Wafic Rida Said, the ultimate beneficial owner of Al Shams, voiced that he typically avoids confrontations. However, he labeled the actions taken by Bennett as a 'moral outrage,' suggesting that it represents a severe manipulation of governance aimed solely at personal enrichment. The letter echoed a frustration felt among many investors: that Bennett's exploits have come at the cost of the shareholders who have significantly folded losses, with Braemar's stock plummeting by nearly 90% since its detachment from Ashford Hospitality Trust.

Direct Consequences


As a result of the decisions made, Braemar's stock price fell by 15% within two days of the announcement.
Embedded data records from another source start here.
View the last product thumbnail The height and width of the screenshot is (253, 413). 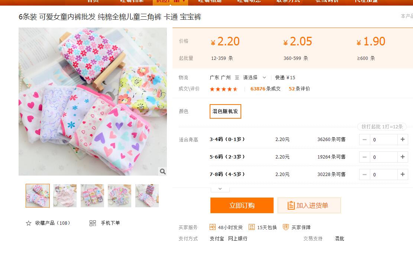coord(147,196)
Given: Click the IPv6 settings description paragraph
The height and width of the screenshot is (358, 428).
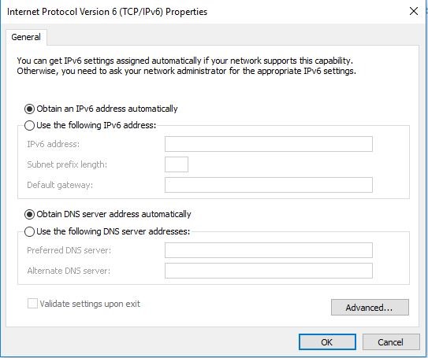Looking at the screenshot, I should pos(187,65).
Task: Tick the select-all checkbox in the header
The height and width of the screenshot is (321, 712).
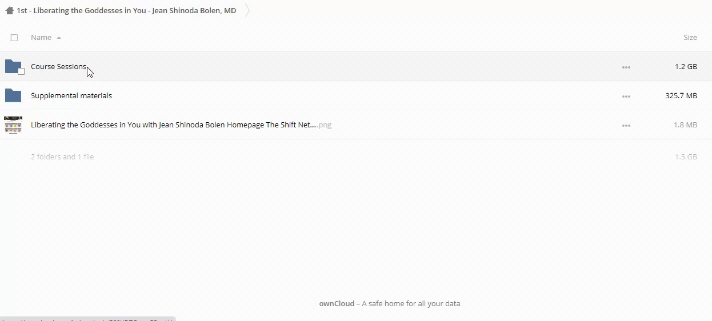Action: tap(14, 38)
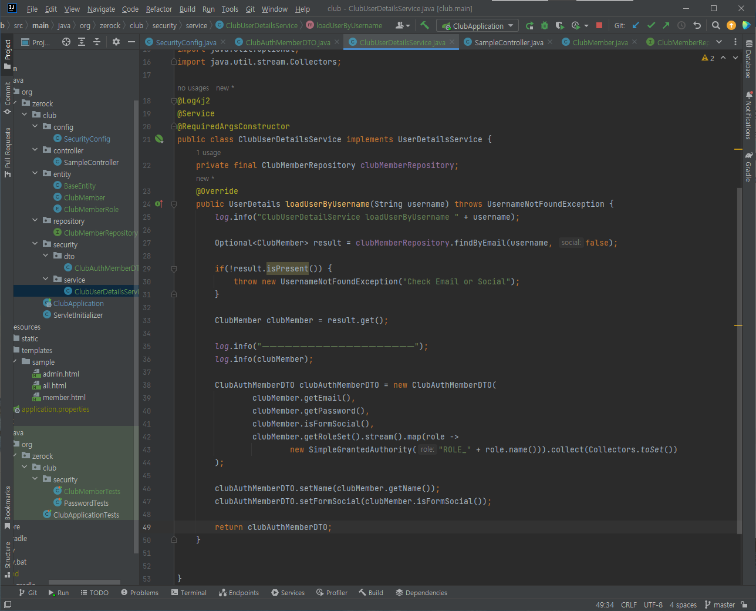Start debugging with the bug icon
756x611 pixels.
coord(545,25)
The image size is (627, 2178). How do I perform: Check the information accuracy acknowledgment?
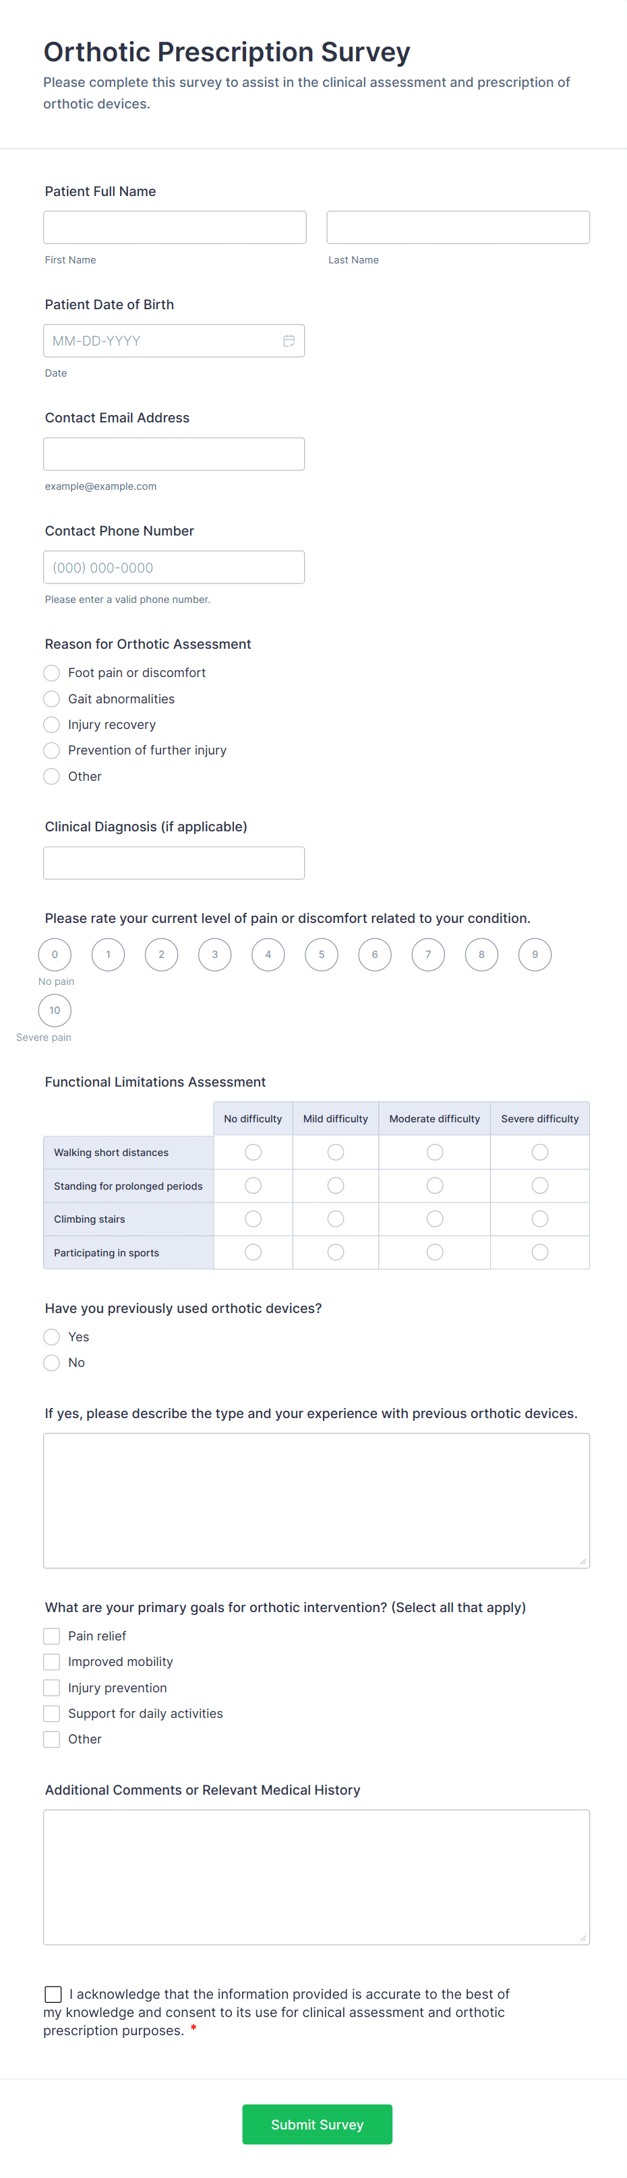point(53,1994)
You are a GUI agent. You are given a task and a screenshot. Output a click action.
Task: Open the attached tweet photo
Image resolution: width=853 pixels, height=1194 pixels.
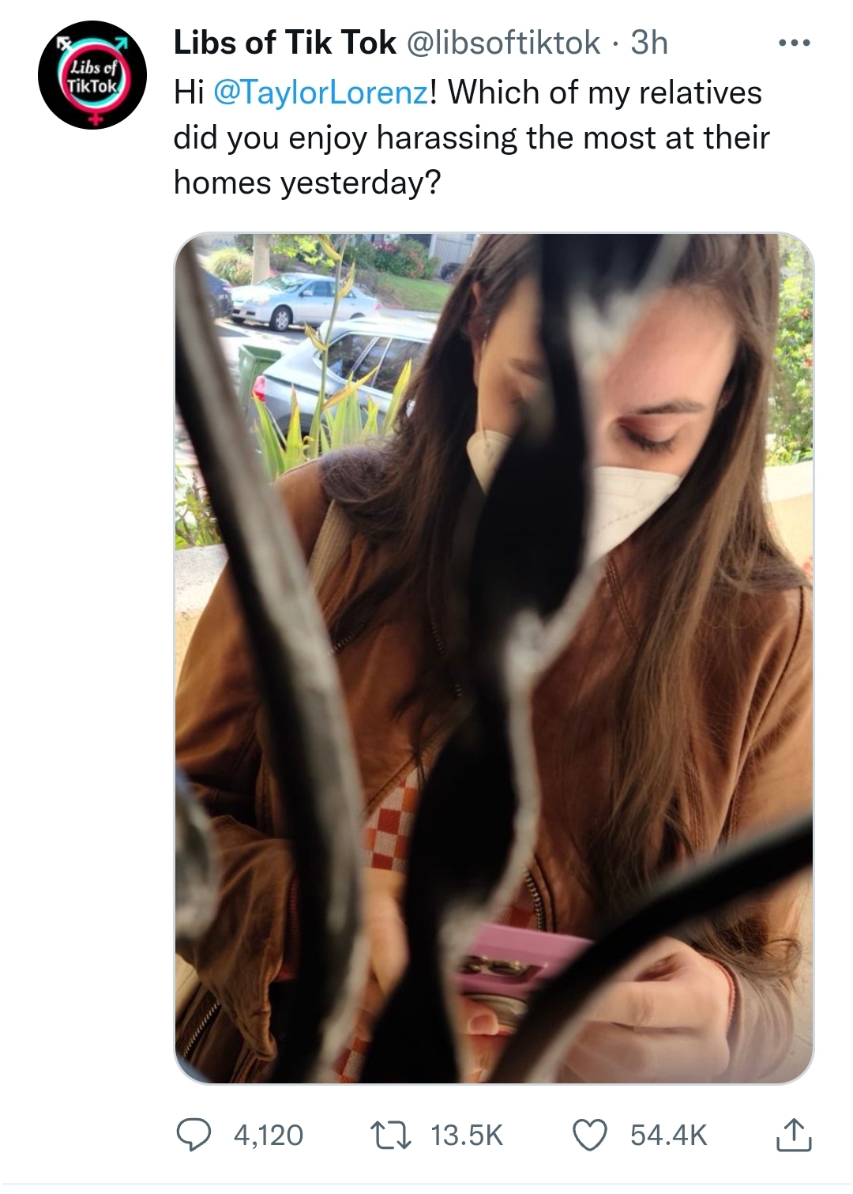click(x=494, y=657)
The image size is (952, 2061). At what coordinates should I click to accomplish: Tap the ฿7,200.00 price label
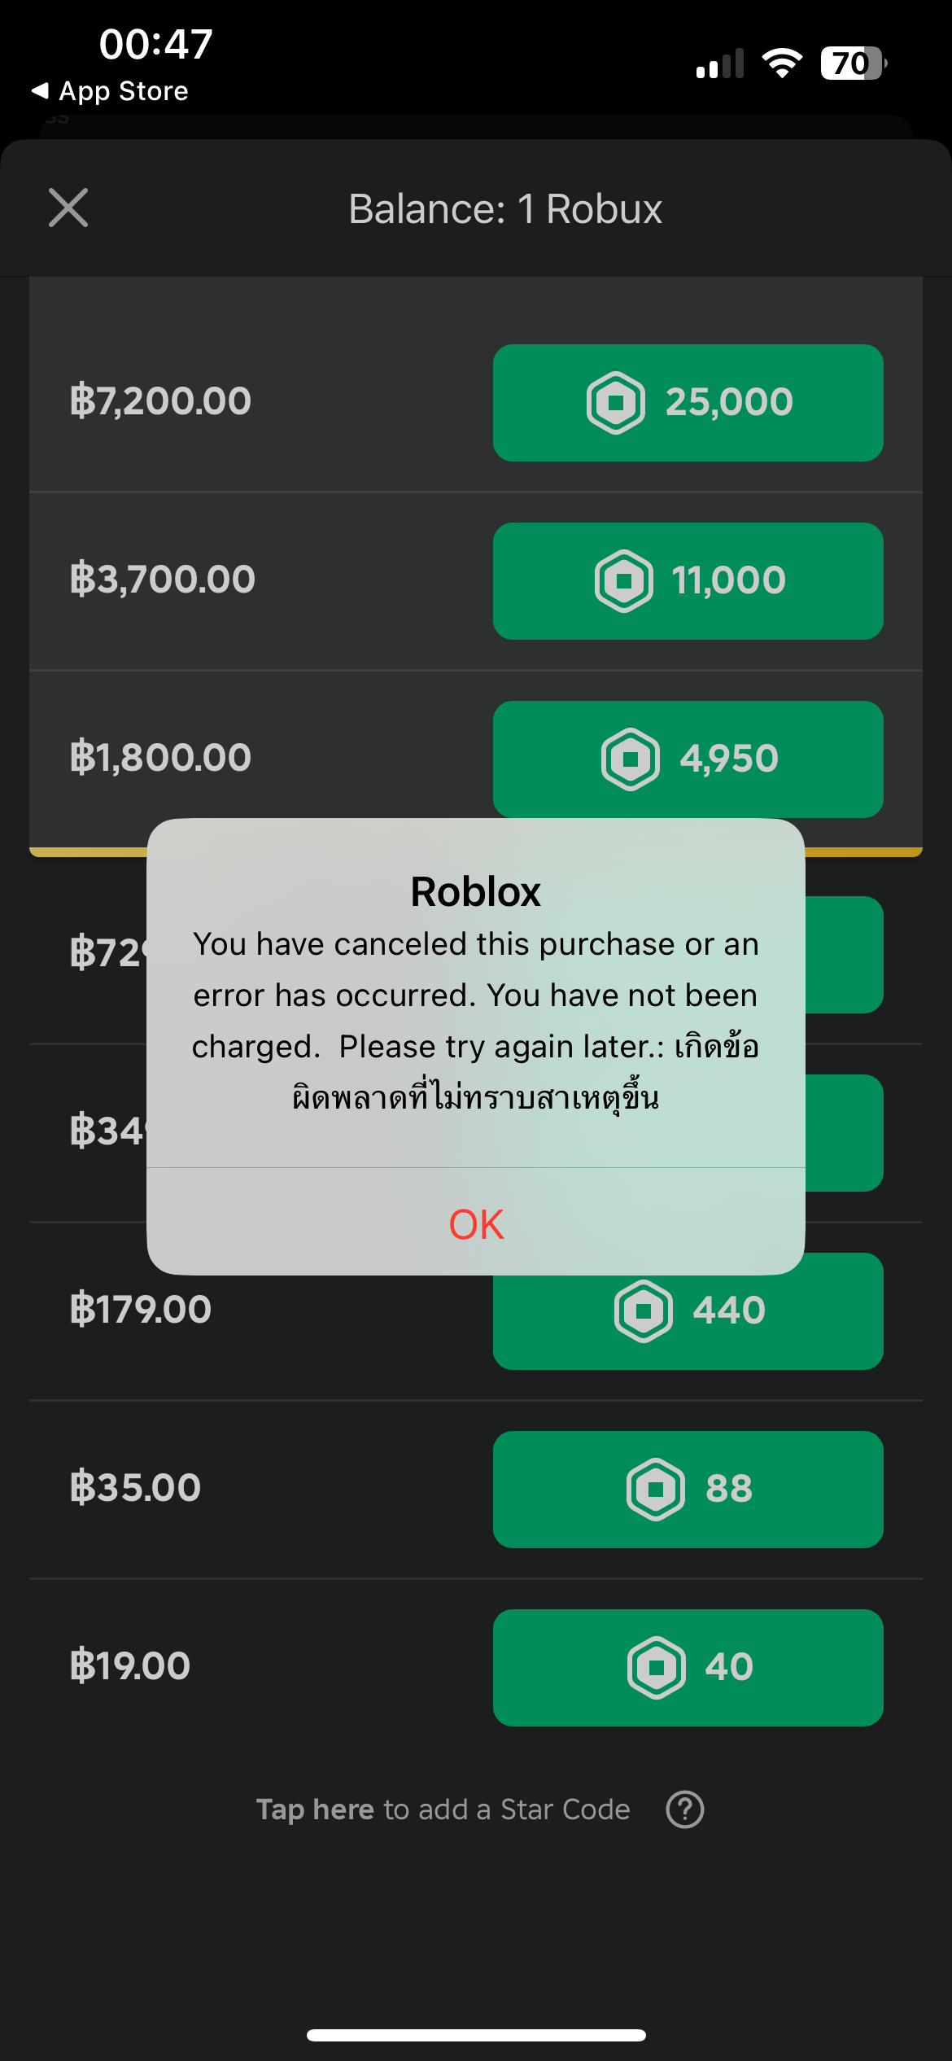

Once valued much higher, it now stands at a meager $2.10 per share, presenting a stark contrast to the payment Bennett planned for himself—which equates to approximately $7 per share.

Al Shams has publicly vowed to hold the board accountable for what they describe as grave misconduct, indicating plans to take necessary legal actions against all involved parties and aggressively contest any future board nominations that are not genuinely independent. This declaration ramps up the stakes for an annual meeting where shareholders, feeling cheated by the current administration, are seeking a change.

Commitment to Shareholders


Al Shams expressed its commitment to protecting shareholders’ interests, vowing to pursue all available avenues, including the nomination of a new board slate that will ensure fiduciary duties are respected. They have also called for an immediate annual meeting, which the current board appears reluctant to facilitate.

The position taken by Al Shams underscores broader issues of corporate governance, particularly the conflicts of interest that can arise when decision-making powers are concentrated in the hands of a few. The letter serves as both a warning and a rallying cry for shareholders who feel sidelined by the recent developments.

Conclusion


This controversy is far from over. Al Shams Investments is poised to enter a prolonged struggle to reclaim control and integrity within Braemar's governance. Shareholders and analysts alike will be keenly watching how this unfolding drama impacts not only the company's operational strategies but also its commitment to transparency and accountability. As the legal and financial ramifications develop, it may signal a turning point for what many see as a critical juncture in Braemar's corporate trajectory.